— Work instructions —
A: Quote the interview with photographer Namsa Leuba word for word, starting with "E.K-H: The topic" and going on through "of the artist.".
B: Summarize the interview with photographer Namsa Leuba in two sentences.

— Excerpted passage —

####

Namsa Leuba’s Ya Kala Ben photographic series are part of Scotiabank CONTACT Photography Festival, 2014 primary exhibition, Material Self: Performing the Other Within, at MOCCA
Namsa Leuba. Photo: Chris Mettraux
Interview with photographer Namsa Leuba (N.L) by Emese Krunák-Hajagos (E.K-H)
E.K-H: The topic for this year’s Contact Festival is Identity, involving ancestry, history and society and how the individual’s sense of self is shaped by them. How do you fell about your mixed African-European background?
N.L: I think to be a mix of cultures is a great wealth. I am an African-European, born in Switzerland. My parents instilled in me both cultures and shared their history as well. When I began at ECAL University of Art and Design, I knew that I wanted to deepen my knowledge about my African heritage and I decided to focus my work on African culture.
Namsa Leuba, Statuette Zoo Foret Guinee, from the series Ya Kala Ben, 2011. Courtesy of the artist.
E.K-H: This project, called Ya Kala Ben, was shot in your mother’s home county of Guinea. How does the idea of origins and heritage influence your work?
N.L: For the last few years, my research has been focused on African identity through Western eyes. All I knew before the trip was that my mother is Muslim and that my father is Protestant. Having travelled to Guinea, other religious aspects of my mother’s country became very important to me. I discovered an animist side to the Guinean culture based on people’s respect for nature. I had been exposed to the supernatural part of Guinea ever since I was a child and I had visited ‘marabouts’ (a type of witch doctor). During this trip I took part in many ceremonies and rituals. It enabled me to be more aware of the existence and the intricacies of a parallel world to ours—the world of spirits.
The art of photography allows me to exteriorize my emotions and my past, telling my story through different shots, in some kind of syncretism.

####

Target position records
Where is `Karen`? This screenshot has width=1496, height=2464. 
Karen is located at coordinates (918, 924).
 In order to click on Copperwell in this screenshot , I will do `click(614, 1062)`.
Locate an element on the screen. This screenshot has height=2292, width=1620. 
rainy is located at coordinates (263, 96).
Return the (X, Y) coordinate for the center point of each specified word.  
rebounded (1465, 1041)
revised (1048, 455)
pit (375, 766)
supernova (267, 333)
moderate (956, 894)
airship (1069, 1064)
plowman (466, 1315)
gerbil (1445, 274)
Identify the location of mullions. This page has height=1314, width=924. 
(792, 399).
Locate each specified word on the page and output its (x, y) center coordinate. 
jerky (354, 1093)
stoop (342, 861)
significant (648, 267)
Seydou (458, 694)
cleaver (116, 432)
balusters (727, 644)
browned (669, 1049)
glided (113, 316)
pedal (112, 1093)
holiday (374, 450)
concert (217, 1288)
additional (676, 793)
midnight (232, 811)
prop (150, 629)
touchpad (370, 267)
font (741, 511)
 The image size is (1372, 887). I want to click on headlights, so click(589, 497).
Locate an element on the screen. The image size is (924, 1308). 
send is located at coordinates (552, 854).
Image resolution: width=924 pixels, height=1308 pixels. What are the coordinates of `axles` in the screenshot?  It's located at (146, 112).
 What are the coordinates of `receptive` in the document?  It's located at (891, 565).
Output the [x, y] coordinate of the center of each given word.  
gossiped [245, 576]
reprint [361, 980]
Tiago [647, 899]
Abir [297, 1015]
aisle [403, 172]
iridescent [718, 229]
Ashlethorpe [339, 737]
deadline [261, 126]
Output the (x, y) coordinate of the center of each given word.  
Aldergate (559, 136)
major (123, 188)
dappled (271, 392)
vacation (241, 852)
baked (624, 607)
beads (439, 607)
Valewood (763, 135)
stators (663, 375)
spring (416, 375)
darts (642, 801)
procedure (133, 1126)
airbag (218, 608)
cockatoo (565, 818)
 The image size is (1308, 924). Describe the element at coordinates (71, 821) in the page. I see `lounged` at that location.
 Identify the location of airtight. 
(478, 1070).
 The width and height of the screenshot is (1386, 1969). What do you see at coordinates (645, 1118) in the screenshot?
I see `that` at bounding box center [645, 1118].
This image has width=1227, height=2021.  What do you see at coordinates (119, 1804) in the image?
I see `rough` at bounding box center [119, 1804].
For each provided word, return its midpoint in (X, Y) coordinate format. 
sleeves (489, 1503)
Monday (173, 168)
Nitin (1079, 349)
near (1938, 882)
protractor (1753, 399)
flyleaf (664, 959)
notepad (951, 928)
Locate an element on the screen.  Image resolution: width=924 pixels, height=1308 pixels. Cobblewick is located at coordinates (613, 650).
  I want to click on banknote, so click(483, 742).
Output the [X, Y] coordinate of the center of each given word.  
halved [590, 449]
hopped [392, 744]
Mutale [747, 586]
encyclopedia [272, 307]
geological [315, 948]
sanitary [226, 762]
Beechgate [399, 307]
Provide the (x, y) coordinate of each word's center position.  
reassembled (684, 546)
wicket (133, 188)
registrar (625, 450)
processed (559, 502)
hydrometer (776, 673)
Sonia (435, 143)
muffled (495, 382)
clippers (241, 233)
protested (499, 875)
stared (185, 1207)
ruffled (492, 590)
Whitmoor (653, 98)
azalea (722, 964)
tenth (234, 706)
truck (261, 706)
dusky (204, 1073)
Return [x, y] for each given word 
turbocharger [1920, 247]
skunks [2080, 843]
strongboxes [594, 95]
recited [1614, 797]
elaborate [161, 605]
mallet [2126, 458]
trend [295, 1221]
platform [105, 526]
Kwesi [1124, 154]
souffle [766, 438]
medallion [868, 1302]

####

— Solved tasks —
A:
E.K-H: The topic for this year’s Contact Festival is Identity, involving ancestry, history and society and how the individual’s sense of self is shaped by them. How do you fell about your mixed African-European background?
N.L: I think to be a mix of cultures is a great wealth. I am an African-European, born in Switzerland. My parents instilled in me both cultures and shared their history as well. When I began at ECAL University of Art and Design, I knew that I wanted to deepen my knowledge about my African heritage and I decided to focus my work on African culture.
Namsa Leuba, Statuette Zoo Foret Guinee, from the series Ya Kala Ben, 2011. Courtesy of the artist.

B: Photographer Namsa Leuba, an African-European born in Switzerland, calls being a mix of cultures a great wealth and explains that on beginning at ECAL University of Art and Design, Leuba decided to focus on African culture. The Ya Kala Ben series was shot in Guinea, the country of Leuba's mother, where taking part in many ceremonies and rituals revealed an animist side of the culture and a parallel world of spirits, and Leuba describes photography as a way to exteriorize emotions and the past.